• Source material:
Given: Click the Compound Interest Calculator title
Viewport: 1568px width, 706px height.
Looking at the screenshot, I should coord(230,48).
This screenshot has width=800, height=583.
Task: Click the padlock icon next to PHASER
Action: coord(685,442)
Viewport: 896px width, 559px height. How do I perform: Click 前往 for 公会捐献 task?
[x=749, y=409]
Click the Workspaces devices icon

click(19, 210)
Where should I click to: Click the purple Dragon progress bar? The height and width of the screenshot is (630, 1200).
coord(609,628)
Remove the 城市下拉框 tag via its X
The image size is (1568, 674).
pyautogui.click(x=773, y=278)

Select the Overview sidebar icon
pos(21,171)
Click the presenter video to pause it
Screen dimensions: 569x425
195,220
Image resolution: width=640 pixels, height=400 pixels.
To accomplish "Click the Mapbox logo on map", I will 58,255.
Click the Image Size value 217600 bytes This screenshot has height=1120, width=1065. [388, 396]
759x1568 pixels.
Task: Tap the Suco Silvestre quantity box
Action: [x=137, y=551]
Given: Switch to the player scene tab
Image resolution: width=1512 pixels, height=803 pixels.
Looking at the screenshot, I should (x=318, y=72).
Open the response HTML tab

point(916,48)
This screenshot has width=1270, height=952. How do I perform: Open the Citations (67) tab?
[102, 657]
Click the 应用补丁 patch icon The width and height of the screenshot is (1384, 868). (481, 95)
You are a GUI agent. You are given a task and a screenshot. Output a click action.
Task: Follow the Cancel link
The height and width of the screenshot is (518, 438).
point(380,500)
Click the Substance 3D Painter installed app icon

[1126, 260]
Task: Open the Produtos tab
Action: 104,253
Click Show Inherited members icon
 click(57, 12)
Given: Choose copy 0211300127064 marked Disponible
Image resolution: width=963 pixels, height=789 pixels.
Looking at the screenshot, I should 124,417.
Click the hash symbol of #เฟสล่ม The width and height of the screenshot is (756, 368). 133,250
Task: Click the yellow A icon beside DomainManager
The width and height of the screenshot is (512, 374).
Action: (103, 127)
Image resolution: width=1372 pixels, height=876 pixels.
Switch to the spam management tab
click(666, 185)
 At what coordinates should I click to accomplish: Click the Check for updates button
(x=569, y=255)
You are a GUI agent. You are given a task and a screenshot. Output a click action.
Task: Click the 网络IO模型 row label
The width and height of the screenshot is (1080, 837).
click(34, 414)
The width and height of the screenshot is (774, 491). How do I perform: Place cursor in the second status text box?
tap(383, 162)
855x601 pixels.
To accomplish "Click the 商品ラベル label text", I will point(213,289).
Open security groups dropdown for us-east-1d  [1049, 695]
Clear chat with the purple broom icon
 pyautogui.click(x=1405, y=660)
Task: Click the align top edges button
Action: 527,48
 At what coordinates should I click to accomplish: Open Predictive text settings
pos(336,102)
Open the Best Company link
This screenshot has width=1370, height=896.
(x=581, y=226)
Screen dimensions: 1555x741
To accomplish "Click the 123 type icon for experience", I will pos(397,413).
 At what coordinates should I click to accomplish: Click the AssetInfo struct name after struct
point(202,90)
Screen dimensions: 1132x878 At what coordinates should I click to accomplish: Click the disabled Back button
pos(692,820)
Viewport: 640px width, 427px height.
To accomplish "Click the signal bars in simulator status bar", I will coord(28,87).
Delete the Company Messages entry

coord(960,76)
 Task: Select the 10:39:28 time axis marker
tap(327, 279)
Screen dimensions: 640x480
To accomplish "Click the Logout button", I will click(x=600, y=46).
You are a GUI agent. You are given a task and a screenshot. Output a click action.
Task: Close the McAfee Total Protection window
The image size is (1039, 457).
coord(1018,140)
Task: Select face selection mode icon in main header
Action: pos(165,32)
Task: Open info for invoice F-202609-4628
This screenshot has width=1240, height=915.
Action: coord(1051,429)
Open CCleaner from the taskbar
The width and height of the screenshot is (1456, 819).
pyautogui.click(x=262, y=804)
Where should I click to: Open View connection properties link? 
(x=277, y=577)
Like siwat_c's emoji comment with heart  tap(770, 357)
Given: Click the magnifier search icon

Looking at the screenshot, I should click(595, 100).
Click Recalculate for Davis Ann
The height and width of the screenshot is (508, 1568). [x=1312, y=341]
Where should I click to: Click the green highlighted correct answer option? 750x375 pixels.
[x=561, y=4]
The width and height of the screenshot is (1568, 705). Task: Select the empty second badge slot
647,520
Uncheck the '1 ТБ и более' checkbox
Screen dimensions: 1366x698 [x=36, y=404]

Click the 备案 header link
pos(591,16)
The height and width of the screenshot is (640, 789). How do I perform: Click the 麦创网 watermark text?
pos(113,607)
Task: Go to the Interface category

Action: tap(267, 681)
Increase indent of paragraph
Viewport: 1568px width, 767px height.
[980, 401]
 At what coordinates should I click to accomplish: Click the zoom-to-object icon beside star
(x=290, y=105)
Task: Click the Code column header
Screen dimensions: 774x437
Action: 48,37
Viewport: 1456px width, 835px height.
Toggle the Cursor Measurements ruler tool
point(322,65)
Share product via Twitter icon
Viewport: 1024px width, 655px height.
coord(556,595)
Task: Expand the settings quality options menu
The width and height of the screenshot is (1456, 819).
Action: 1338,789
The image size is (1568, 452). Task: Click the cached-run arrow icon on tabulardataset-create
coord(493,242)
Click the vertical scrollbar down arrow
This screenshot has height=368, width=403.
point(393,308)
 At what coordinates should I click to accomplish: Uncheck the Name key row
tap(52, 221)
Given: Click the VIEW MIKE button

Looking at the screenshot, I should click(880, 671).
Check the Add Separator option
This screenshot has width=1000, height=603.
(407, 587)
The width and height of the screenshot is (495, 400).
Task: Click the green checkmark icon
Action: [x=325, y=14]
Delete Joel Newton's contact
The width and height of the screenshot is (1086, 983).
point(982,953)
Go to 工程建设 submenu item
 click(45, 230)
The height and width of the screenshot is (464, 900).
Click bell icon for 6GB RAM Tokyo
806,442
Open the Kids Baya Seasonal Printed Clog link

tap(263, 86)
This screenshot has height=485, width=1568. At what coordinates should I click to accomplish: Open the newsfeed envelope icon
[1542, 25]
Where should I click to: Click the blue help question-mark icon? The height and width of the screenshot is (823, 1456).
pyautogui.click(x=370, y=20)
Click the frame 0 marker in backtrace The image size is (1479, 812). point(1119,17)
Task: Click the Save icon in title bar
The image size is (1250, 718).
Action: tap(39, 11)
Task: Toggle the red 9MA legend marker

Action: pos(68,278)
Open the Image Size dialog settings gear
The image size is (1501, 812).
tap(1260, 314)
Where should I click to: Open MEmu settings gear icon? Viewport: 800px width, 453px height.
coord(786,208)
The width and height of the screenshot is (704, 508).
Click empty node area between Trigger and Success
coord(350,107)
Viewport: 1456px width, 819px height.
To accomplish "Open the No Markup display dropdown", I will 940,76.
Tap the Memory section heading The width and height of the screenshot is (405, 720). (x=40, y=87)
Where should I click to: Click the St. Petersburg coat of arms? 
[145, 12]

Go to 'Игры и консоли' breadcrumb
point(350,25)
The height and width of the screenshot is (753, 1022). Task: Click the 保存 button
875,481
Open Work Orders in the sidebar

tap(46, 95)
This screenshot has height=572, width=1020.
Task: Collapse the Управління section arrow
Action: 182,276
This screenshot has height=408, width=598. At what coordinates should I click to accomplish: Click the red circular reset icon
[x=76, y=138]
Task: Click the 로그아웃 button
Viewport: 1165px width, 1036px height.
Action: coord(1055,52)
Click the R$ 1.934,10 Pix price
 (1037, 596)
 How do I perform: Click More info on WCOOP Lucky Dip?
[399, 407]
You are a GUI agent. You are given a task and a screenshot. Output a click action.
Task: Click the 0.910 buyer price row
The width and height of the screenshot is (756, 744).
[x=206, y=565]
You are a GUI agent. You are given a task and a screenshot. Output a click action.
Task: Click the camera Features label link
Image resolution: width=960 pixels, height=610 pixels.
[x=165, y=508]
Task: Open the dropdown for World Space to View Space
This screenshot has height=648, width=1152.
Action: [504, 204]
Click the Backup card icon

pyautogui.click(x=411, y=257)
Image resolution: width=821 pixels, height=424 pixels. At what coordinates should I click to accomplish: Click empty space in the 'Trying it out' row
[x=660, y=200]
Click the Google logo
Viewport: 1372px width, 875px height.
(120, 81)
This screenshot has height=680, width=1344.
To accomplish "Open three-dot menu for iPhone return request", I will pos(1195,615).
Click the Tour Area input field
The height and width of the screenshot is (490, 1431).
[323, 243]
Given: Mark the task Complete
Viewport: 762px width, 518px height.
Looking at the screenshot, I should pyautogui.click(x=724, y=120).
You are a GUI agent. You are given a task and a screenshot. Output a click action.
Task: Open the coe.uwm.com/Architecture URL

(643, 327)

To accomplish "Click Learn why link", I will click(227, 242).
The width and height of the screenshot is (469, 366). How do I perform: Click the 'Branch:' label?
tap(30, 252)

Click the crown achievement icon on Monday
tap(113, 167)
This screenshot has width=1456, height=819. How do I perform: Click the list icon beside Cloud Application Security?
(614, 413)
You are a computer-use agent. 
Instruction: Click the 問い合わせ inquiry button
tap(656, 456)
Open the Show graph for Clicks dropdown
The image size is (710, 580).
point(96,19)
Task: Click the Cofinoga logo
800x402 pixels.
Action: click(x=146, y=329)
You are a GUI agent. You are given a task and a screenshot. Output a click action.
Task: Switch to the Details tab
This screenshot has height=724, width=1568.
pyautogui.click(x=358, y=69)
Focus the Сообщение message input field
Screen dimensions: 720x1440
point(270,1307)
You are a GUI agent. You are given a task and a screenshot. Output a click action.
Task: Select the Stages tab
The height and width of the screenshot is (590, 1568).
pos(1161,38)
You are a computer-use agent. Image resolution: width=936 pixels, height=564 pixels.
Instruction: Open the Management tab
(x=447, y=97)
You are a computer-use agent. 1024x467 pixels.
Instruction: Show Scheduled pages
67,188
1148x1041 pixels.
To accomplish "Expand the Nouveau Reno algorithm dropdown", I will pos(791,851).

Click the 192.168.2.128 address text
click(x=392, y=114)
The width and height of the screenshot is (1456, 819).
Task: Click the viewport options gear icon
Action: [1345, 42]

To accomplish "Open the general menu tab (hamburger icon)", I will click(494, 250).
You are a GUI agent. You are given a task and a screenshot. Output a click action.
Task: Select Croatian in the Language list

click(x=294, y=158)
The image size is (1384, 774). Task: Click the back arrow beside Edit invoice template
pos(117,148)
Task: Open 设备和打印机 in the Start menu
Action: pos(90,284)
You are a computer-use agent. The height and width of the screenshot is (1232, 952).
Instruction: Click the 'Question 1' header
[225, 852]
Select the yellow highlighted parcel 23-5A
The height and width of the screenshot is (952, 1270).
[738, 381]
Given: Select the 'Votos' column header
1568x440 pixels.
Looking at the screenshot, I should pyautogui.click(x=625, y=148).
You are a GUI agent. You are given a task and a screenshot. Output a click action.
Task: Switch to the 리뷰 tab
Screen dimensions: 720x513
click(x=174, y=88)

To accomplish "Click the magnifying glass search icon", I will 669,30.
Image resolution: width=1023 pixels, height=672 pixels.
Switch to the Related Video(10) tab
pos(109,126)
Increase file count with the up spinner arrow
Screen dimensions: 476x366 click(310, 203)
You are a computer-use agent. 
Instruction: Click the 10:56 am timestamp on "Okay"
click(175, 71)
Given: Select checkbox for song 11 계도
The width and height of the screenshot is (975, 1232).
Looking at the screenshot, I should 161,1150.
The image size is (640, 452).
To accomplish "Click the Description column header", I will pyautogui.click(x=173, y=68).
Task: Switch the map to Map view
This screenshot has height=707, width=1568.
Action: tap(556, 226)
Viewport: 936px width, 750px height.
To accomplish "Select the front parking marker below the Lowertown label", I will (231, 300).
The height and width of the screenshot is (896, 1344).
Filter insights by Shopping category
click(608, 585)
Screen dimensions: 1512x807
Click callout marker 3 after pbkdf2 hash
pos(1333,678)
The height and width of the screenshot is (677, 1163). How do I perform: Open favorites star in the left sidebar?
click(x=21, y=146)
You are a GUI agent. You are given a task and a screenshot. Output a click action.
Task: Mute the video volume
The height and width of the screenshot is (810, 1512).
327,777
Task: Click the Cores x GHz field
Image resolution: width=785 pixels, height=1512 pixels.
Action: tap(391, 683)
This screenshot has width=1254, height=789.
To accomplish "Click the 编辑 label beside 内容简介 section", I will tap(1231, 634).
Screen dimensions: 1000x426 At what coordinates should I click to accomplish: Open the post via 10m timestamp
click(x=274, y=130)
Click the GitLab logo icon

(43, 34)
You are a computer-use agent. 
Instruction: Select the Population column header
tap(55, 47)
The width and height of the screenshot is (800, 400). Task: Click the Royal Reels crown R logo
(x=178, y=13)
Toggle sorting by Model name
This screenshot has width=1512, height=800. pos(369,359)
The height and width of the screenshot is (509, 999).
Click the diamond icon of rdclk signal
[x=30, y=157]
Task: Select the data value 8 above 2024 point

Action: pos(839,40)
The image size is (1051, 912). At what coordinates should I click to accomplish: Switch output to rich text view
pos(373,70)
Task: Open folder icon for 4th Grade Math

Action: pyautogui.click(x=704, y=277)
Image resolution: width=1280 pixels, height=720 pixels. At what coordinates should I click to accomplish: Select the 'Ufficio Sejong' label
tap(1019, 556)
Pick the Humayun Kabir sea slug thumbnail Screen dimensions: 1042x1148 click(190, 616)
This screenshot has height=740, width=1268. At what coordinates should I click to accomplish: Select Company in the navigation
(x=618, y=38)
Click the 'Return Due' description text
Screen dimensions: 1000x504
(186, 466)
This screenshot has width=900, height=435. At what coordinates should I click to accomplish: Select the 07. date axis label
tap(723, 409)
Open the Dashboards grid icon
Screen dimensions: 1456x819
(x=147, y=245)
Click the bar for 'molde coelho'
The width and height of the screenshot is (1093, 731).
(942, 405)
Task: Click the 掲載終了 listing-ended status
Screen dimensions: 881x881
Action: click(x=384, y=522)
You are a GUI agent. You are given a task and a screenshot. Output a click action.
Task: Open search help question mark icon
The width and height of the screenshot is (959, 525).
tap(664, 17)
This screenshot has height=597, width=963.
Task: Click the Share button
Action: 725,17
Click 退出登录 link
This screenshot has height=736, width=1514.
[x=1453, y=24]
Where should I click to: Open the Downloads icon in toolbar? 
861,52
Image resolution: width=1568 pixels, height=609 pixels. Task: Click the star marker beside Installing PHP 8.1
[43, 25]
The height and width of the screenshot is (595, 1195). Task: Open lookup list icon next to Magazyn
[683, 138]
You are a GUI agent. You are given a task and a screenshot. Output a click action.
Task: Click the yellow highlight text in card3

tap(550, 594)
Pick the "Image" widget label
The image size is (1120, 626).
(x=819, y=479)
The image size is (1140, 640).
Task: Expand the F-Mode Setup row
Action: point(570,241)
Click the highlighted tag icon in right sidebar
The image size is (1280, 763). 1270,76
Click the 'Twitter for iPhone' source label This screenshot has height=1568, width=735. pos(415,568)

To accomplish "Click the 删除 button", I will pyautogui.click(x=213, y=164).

• Exercise objective:
Render the data as a numbered list, starting at the line that contains "name after struct" and stopping after the line that contains "tap(327, 279)". Leave out any blank lines.

• Task output:
1.  At what coordinates should I click to accomplish: Click the AssetInfo struct name after struct
2. point(202,90)
3. Screen dimensions: 1132x878 At what coordinates should I click to accomplish: Click the disabled Back button
4. pos(692,820)
5. Viewport: 640px width, 427px height.
6. To accomplish "Click the signal bars in simulator status bar", I will coord(28,87).
7. Delete the Company Messages entry
8. coord(960,76)
9.  Task: Select the 10:39:28 time axis marker
10. tap(327, 279)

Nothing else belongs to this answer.